Mesenteric ischemia introduces unfavorable clinical outcomes particularly when bowel necrosis is diagnosed, and it can happen even after revascularization. However, promising treatment has not been developed to prevent bowel necrosis after revascularization.
Hydrogen gas inhalation has showed tissue preserving effects for several ischemia-reperfusion injuries by reducing reactive oxygen species (ROS) in various animal and clinical studies. In addition, the safety of hydrogen gas was shown by clinical studies that examined the efficacy of hydrogen on myocardial infarction and post-cardiac arrest syndrome. Therefore, hydrogen gas for mesenteric ischemia can be a novel noninvasive treatment.
This study aimed to clarify the favorable effects of hydrogen gas inhalation for mesenteric ischemia and reperfusion. We hypothesized that the degree of tissue damage in the intestines following ischemia and reperfusion would be mitigated by continuous initiation of 3% hydrogen gas.
Rats were allocated to three groups: ischemia (control 1) that underwent 60-min occlusion of mesenteric artery by clamping under laparotomy, reperfusion (control 2) that underwent the ischemia procedure and 60-min release of occlusion, and hydrogen that underwent the ischemia and reperfusion under 0.3% hydrogen gas inhalation at a rate of 0.2 L/min. Then, the tissue damages at the ileum were histologically evaluated, using immunostaining against caspase-3, 8-hydroxy-2'-deoxyguanosine, and leucine-rich repeat-containing G-protein-coupled 5 (LGR5).

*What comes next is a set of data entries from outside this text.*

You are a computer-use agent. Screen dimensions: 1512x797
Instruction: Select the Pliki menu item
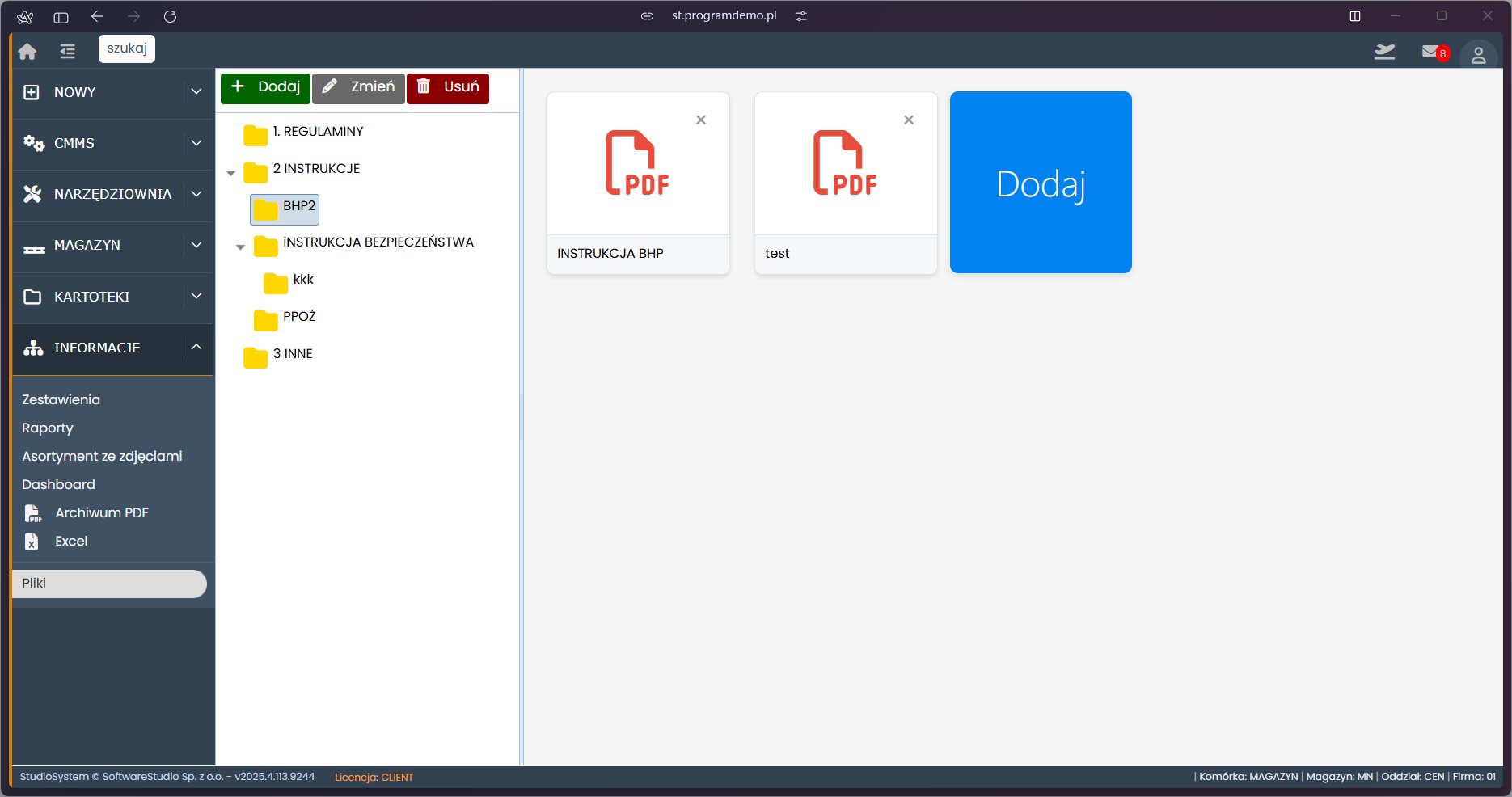109,584

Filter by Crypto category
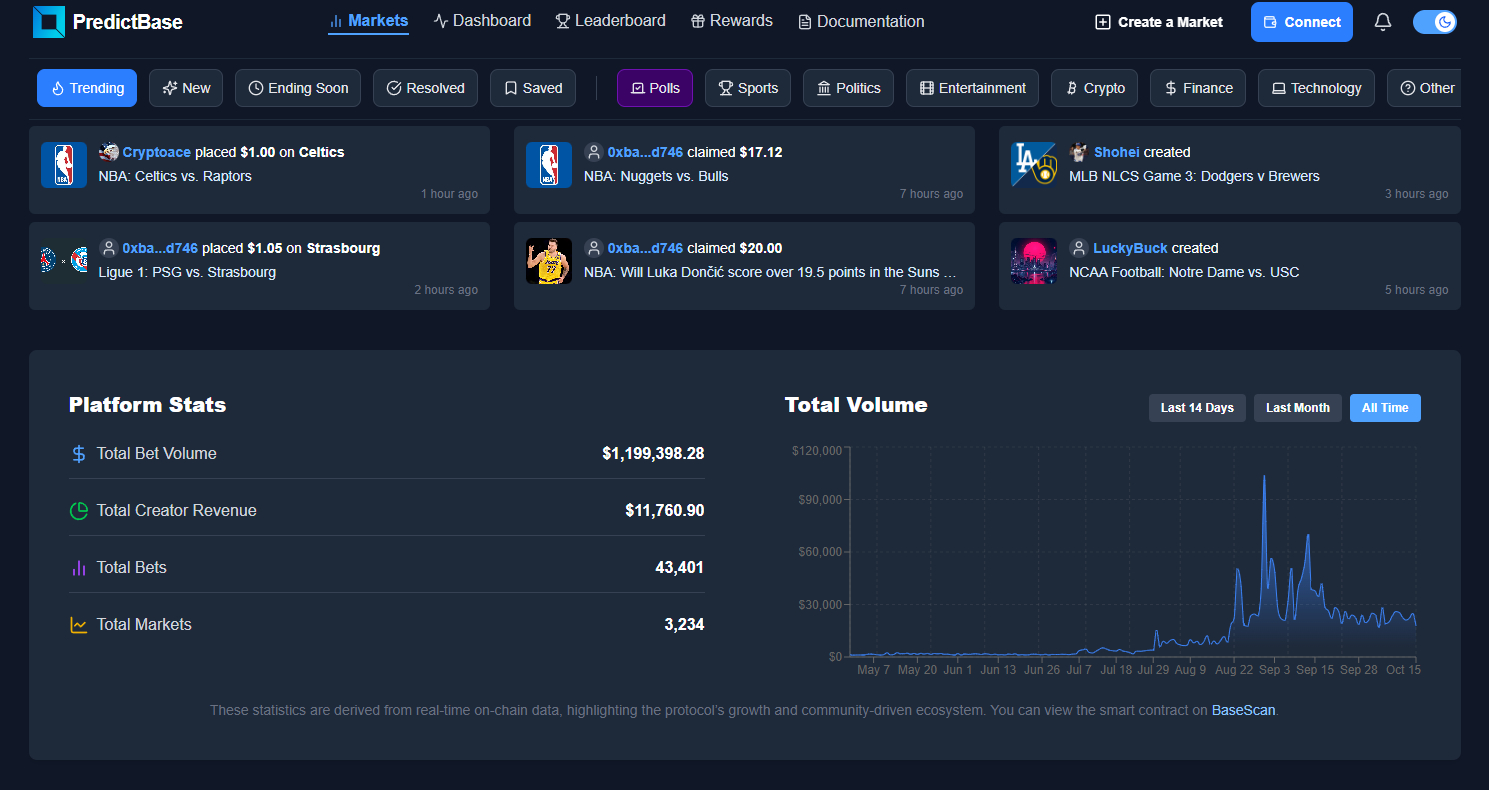pyautogui.click(x=1093, y=88)
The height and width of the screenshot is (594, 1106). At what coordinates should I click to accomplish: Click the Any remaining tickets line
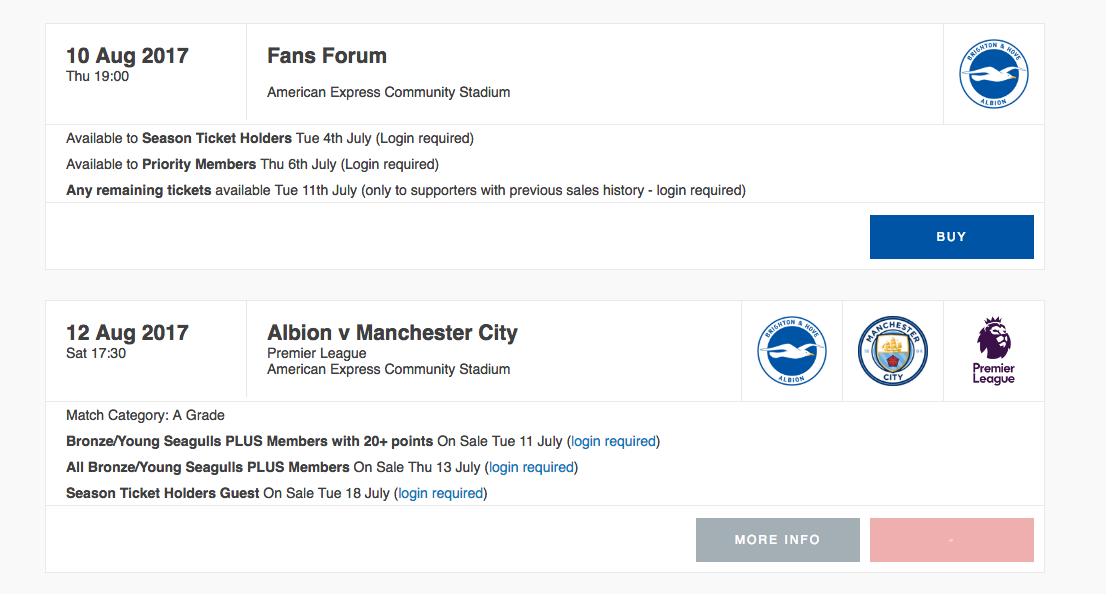406,190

Several mRNA, including LGR5, were quantitatively measured with RT-PCR.
The reperfusion procedure introduced intestinal tissue destruction, which was mitigated by hydrogen gas inhalation. In addition, the intestinal tissue injury by the reperfusion involved intestinal stem cell that was marked by LGR5, whereas the ischemia without reperfusion did not affect the stem cell. The expression of LGR5 was significantly lower in the reperfusion group than in the ischemia group, whereas the expression of LGR5 was higher in the hydrogen group than in the reperfusion group.
This study reported on the tissue-protective effects of continuous hydrogen gas inhalation in the ischemia and reperfusion injury at the intestine. The target cells of hydrogen might be intestinal stem cells that are injured by excessive ROS caused by reperfusion following ischemia.
Hydrogen may reduce ROS in other tissues in addition to the intestinal mucosa, which should be examined in the future study. Moreover, the mechanisms of the reduction of ROS toxicity by hydrogen should be revealed to validate the hydrogen as a noninvasive novel treatment.